The best document management systems for law firms are also mobile-friendly. Attorneys are on the road, visiting clients and spending time in court. A mobile app that connects them to their case files, communications and documents keeps them productive around the clock.
3. Store documents for quick access and retrieval
The benefit of a true document management system is that it encourages and enables consistency in the naming, filing and organization of documents in the system. A new document can be saved in relation to the client name and matter and tagged by document type, author or other elements. Access can be limited to authorized firm users via role definition.
Once in the document management system, the content of a document will be organized and indexed, enabling users to rapidly search and filter by key words or names to view all documents related to a matter. The system tracks version control, so you know you are looking at the most current version. Quick access to documents and related comments by colleagues allows staff to have answers for the client in a phone call, with all the needed facts at hand. This transparent information management means that new attorneys and staff joining the firm or team members joining a case team have a seamless transition.
4. Protect sensitive client data
Law firms have been victims of hackers and ransomware threats, in part because firms create, manage and store sensitive legal, financial and strategic information about their clients. Firms can reduce the risk of data compromise or breach by electing to run firm operations and document management in a secure cloud environment. When enhanced document management is enabled, documents are encrypted and stored in a secure location. Users can safely check out documents, change them and then check them back in.

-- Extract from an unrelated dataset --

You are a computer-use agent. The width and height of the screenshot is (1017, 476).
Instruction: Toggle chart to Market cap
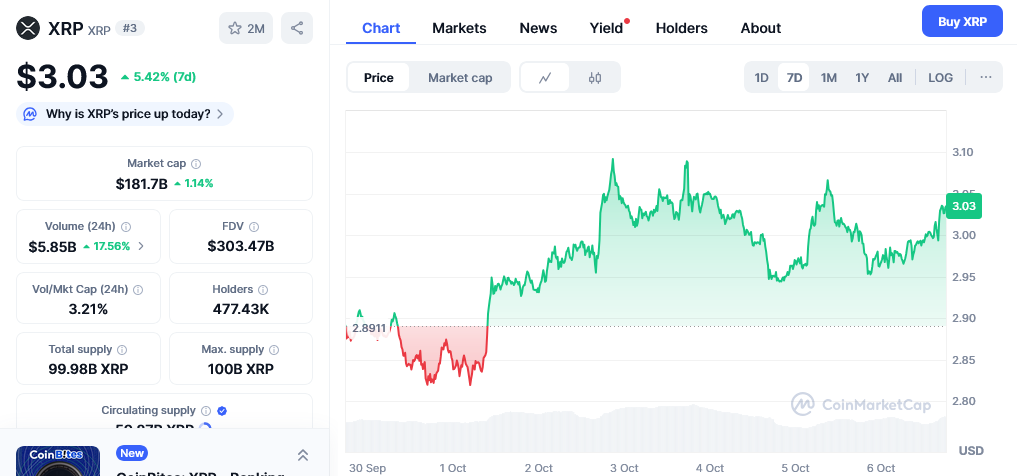click(460, 78)
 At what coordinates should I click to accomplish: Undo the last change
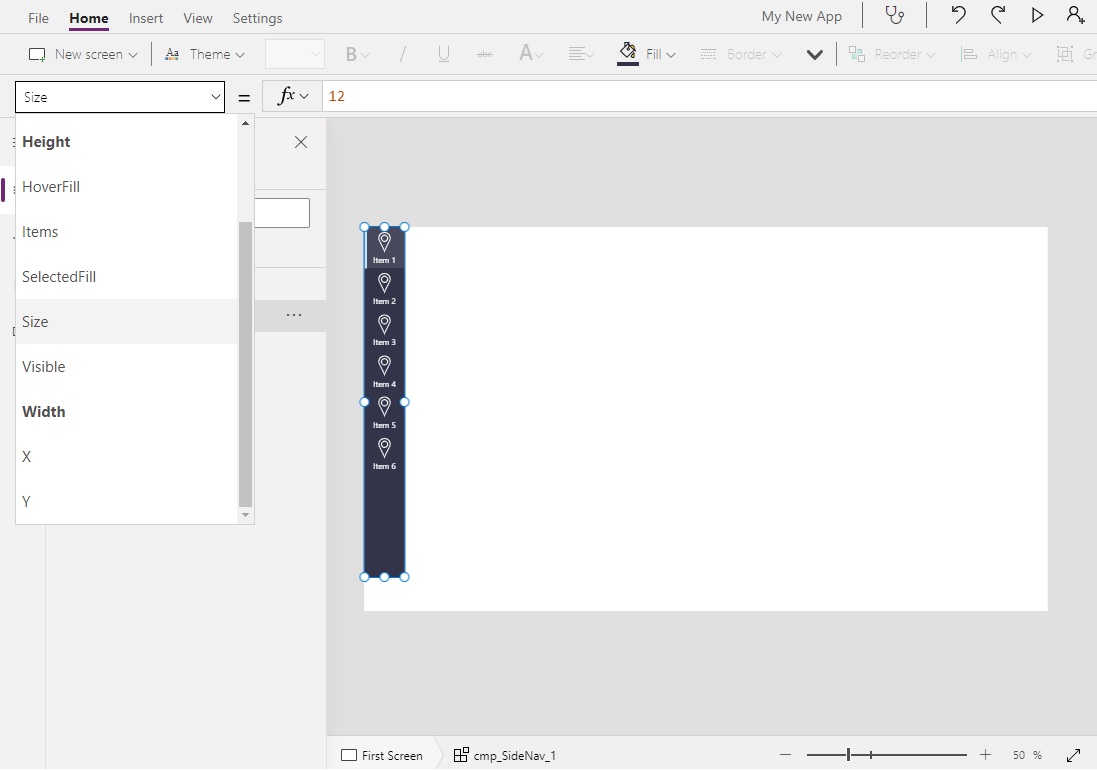click(x=957, y=15)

5. Meet archiving and compliance regulations
As a case comes to a close or a client leaves the firm, there are decisions to be made regarding the records and documents related to that client. The bar association in your state will have established guidelines on the requirements for retaining records. Some specifically address trust accounts and property records. There may be other guidance regarding retention requirements and destruction recommendations.
Bar associations may recommend that the document retention timeline you choose should take into account (1) responsibilities you have under the law (including court orders) and (2) preservation for a defense of claims against you. AbacusNext has considered the parameters of law firm archiving and compliance requirements and built support into our legal practice management and document management systems. Document metadata on each document – including dates, client, subject, case information, activity dates, etc. – helps identify older records for safe deletion under your retention policies.
Automated document management can easily become a reality for your firm
If going beyond paperless seems like a huge endeavor, remember:
- You may already be using a practice management system like AbacusLaw that offers document automation and document management as integrated features. It may simply be a case of making greater use of what you already have.
- If you are not on AbacusLaw with the HotDocs integration, talk to us. Our full-service team helps firms move data from existing sources right into an all-in-one practice management system. We can help you define the path forward.
Your firm can build growth and offer a great experience to clients when you’re able to create, organize and share documents and information and collaborate in a portal, while protecting clients’ sensitive information and complying with information retention standards.